REPUBLIKA.CO.ID,
JAKARTA--Sekretaris umum Transparency International Indonesia (TII), Teten Masduki, menyatakan ada enam Undang-Undang yang dilanggar dengan pengajuan dana aspirasi yang diusulkan Partai Golkar itu. Pelanggaran tersebut mencakup UU 17/2003 tentang keuangan negara, UU 1/2004 tentang perbendaharaan negara, UU 32/2004 tentang pemerintahan daerah, UU 15/2004 tentang pemeriksaan, pengelolaan dan pertanggungjawaban keuangan negara, UU 33/2004 tentang perimbangan keuangan antara pusat dan daerah, serta UU no 27/2009 tentang MPR, DPR, DPD dan DPRD. "Total dana seluruhnya Rp 8,4 triliun," ujarnya.
Sementara itu, Executive Board TII, Todung Mulya Lubis, menegaskan bahwa lembaga legislatif adalah bukan pengguna anggaran atau pengelola keuangan negara. Demikian pula DPR bukan pelaksana pembangunan, tetapi pembuat kebijakan dan pengawas pelaksanaan kebijakan yang dijalankan pemerintah. Oleh karena itu, tambahnya, untuk dalih memperjuangkan kepentingan konstituen DPR hanya berwenang dan berperan dalam pembuatan kebijakan pemerintah sesuai aspirasi. "Bukan langsung mendistribusikan proyek atau anggaran kepada konstituen," katanya.
Dana aspirasi ini, tambah Todung, jelas menguntungkan politisi berkuasa untuk memperluas maupun mempertahankan basis politik. Dengan kata lain, kata dia, tindakan ini hanya aka melanggengkan pola hubungan politisi dan pemilih yang bersifat transaksional dan menyuburkan politik uang.

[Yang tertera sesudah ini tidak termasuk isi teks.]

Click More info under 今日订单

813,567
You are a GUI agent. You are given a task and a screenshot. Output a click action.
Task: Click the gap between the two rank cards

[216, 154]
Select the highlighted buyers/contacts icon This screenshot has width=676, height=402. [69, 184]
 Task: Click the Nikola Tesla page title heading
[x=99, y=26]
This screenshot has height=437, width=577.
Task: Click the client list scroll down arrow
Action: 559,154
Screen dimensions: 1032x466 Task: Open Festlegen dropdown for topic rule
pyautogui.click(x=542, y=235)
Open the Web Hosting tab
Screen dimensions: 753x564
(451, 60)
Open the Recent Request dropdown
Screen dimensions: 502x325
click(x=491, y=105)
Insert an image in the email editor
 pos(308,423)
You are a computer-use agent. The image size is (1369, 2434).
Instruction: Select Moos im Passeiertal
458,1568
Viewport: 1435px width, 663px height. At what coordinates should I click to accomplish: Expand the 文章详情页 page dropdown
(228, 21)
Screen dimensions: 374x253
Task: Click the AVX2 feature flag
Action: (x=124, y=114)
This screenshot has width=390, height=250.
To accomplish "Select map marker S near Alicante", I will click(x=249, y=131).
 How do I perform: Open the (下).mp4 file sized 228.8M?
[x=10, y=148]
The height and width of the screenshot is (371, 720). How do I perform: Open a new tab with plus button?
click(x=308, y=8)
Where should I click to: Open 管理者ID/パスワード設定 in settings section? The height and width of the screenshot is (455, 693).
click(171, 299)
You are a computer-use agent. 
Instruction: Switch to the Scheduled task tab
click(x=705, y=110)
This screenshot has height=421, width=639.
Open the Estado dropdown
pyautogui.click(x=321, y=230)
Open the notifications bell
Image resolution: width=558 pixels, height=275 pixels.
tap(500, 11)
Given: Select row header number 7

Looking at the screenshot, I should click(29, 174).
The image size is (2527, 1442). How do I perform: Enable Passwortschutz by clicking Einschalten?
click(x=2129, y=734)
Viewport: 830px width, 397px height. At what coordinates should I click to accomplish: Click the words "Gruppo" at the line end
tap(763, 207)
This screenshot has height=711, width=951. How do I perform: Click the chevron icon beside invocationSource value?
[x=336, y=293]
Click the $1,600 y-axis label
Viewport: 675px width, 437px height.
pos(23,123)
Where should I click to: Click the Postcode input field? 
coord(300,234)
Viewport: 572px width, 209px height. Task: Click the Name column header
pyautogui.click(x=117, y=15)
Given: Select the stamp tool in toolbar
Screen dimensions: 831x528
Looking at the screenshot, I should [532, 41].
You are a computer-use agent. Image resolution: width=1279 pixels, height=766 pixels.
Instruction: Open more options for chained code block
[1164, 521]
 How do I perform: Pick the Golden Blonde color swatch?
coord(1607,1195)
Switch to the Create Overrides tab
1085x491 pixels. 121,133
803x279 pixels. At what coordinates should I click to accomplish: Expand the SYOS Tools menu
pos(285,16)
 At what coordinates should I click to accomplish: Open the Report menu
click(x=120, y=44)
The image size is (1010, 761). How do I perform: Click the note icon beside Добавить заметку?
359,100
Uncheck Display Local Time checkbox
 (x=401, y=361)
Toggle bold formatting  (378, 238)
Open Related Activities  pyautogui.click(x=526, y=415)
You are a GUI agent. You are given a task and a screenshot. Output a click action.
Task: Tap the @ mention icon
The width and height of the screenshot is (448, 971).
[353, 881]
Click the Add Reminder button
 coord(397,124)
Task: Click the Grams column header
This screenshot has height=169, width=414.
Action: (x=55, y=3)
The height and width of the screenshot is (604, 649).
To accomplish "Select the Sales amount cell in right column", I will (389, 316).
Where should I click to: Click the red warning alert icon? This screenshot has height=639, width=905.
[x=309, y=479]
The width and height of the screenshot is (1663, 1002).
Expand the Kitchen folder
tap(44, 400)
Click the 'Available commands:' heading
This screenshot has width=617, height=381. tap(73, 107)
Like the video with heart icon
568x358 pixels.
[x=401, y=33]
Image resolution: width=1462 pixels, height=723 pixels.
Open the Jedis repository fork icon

Alokasi dana aspirasi DPR juga dipastikan semakin menyedot uang rakyat, karena menggunakan dana APBN. Apalagi semenjak September 2009 hingga Juni 2010, telah teralokasi anggaran sebesar 10,06 triliun untuk DPR. Teten menegaskan, Alih-alih memaksimalkan fungsi representasi dalam mengagregasi aspirasi rakyat, legislator di DPR justru lebih memilih mencederai prinsip kepatutan dan rasa keadilan masyarakat.
Karena itulah, TII menyerukan agar pemerintah konsisten melakukan penolakan terhadap dana aspirasi. DPR pun, diminita memaksimalkan dungsi representasinya. Masyarakat juga diminta agar melakukan penolakan bersama. Karena potensial dikorupsi dan menjad sumber dana politik yang memboroskan anggaran negara. "Kalau begini terus, anggaran akan habis tetapi pembangunan juga tak akan terjadi karena uangnya ada di kantong dewan," katanya.